Regarding the October 13 local elections, Orbán said he “regretted” that voters had chosen opposition mayors in many localities. On the other hand, the 52-53% support of ruling party candidates gives the government “renewed empowerment” to carry on with their work, so they are not going to change course, he said. Regarding Budapest, Orbán said that since the fall of communism, the city had gone through two phases. In the first, under the liberal mayor, Gábor Demszky, the city was “filthy, reeking and its development stalled”. It was “unworthy of being the country’s capital,” Orbán said, adding that the government had been forced to bail out Budapest from 200 billion forints (EUR 607.8m) of debt. “I don’t understand how honouring Gábor Demszky can even be considered,” Orbán said, referring to Mayor Gergely Karácsony’s plan to award honorary citizenships to the former mayors, Demszky and István Tarlós. “Would that be for the insolvency or for ruining the city? And humiliating [Fidesz-backed former mayor] István Tarlós by making him take the honour alongside him is pure insolence,” Orbán said. Tarlós had saved Budapest from insolvency and “got the city in order”, so that Budapest was now one of the most dynamically developing cities in Europe, the prime minister said. “I’m keeping my fingers crossed that it stays that way and the Demszky era doesn’t return,” Orbán said.
Commenting on investment projects in the capital, he said the standpoint of the municipal council was putting the fate of three stadiums in question including the Bozsik Stadium, a UEFA category 4 stadium under construction in the 14th district; an athletics stadium purposed to host the 2023 International Association of Athletics Federations (IAAF) World Championships; and a stadium for the European Men’s Handball Championship which will be hosted by Hungary and Slovakia in 2022. Referring to the Liget project, a museums quarter planned by the state in the capital’s City Park, he said for cultural investment projects it is also necessary to wait for the decision of the municipal council. Orbán said he would maintain the position that any development project the city’s leadership disagrees with should not be carried out.
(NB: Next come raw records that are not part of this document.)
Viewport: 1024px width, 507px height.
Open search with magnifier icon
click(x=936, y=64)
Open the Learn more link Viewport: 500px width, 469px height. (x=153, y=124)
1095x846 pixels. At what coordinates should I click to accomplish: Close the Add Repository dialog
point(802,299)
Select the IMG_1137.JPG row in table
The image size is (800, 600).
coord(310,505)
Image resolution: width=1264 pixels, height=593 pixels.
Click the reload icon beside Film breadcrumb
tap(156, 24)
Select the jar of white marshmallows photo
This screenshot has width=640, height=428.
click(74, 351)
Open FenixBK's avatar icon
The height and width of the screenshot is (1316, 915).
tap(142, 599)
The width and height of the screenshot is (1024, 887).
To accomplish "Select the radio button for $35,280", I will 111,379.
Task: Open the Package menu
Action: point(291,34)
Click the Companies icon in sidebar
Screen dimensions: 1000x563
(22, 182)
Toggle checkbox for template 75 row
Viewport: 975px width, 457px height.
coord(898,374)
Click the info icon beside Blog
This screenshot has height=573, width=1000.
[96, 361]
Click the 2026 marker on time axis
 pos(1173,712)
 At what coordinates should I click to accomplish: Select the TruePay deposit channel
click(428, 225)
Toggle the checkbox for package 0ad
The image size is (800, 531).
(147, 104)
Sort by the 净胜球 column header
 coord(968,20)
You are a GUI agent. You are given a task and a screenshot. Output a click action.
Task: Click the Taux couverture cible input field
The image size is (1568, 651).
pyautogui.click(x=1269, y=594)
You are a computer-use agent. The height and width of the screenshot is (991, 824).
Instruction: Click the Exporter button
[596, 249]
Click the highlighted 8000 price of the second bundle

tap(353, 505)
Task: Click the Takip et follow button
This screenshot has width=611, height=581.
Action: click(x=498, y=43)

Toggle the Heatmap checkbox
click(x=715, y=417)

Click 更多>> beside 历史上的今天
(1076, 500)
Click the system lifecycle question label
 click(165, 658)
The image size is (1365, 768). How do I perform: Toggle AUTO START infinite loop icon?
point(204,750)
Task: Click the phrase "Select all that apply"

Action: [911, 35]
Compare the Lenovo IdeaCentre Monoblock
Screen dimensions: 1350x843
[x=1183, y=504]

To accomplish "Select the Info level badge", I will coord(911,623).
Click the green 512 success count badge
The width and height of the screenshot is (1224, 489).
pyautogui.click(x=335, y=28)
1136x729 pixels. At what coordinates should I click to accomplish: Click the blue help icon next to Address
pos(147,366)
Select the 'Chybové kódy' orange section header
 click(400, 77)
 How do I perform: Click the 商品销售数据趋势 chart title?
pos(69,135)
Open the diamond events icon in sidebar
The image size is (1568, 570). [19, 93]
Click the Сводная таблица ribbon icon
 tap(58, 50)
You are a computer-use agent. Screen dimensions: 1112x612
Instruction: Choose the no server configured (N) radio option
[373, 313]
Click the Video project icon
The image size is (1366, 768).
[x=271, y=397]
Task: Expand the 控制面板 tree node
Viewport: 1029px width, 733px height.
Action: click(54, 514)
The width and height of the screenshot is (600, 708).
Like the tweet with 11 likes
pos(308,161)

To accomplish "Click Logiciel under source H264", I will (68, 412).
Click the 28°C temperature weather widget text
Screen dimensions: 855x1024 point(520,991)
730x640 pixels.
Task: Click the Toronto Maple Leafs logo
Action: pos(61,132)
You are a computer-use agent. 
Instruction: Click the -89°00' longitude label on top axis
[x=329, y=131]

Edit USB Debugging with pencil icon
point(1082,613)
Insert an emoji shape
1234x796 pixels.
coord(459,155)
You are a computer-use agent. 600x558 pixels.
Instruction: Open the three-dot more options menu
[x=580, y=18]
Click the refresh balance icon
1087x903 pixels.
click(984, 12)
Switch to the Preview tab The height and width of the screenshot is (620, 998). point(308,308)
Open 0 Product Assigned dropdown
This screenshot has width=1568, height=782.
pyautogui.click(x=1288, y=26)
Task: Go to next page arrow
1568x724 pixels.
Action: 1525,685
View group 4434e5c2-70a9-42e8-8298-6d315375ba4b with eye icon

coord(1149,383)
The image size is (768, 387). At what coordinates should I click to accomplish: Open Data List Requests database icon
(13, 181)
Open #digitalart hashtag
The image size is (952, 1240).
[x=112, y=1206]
The prime minister said he wouldn’t like to “tear down” any projects in the capital, but acknowledged that a decision by city leaders could mean that some state-funded investments “will not materialise in Budapest”. “If the new city leadership does not want Budapest to be among the sporting capitals of the world, a clear decision has to be taken and the government will adapt to this situation,” Orbán said.
Commenting on Hungary’s economy protection action plan, he said that since “the European economy does not look good”, Hungary must make decisions guaranteeing that economic growth stays at 2% above the European Union average. One of the important proposal packages has already been approved by the government, he said. This applies to the modernisation of the vocational training system in order to ensure that increasingly well-prepared young people get into the workforce, he added.
Commenting on Brexit, he said the agreement between London and the EU would protect the interests of Hungarians in the UK. The British government has already approved the basic principles of the agreement, he said, adding that Brexit was now only a technical issue because “the Brits are essentially out of the EU”.